→ INFORMATION SHOWN
******

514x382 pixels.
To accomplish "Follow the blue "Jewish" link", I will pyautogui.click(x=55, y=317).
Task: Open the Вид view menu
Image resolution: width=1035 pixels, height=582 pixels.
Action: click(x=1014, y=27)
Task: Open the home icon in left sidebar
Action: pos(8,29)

******

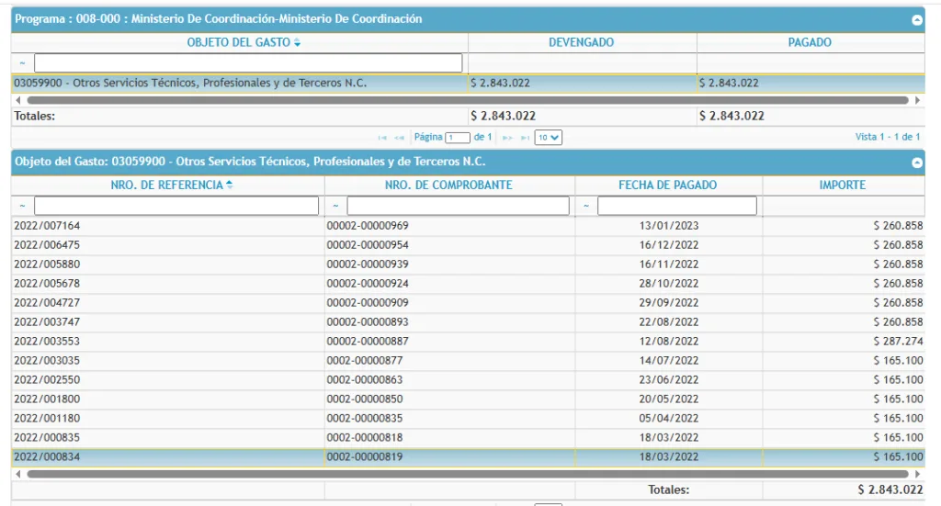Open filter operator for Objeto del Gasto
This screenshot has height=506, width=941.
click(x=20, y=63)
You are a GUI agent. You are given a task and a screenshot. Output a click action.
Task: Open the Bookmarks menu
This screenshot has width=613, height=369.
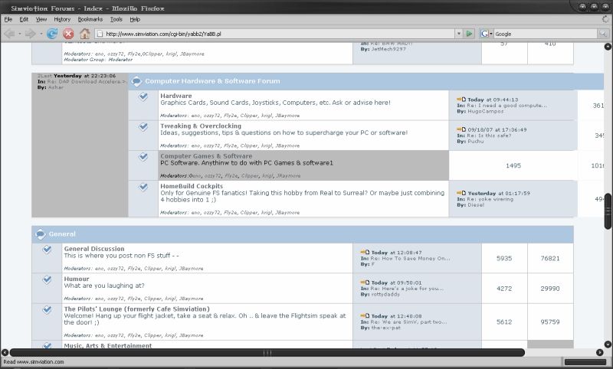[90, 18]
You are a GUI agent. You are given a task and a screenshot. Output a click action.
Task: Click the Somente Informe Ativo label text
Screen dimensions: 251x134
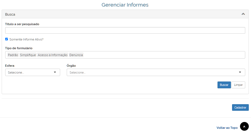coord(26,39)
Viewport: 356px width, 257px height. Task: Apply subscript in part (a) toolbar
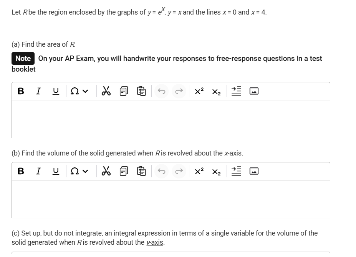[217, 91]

******

→ TO BE DONE
Quote the data exactly, everything from the line containing "514x382 pixels." down to the line containing "Action: pos(8,29)", with both of those lines included.

→ ANSWER TO THIS TASK
514x382 pixels.
To accomplish "Follow the blue "Jewish" link", I will pyautogui.click(x=55, y=317).
Task: Open the Вид view menu
Image resolution: width=1035 pixels, height=582 pixels.
Action: click(x=1014, y=27)
Task: Open the home icon in left sidebar
Action: pos(8,29)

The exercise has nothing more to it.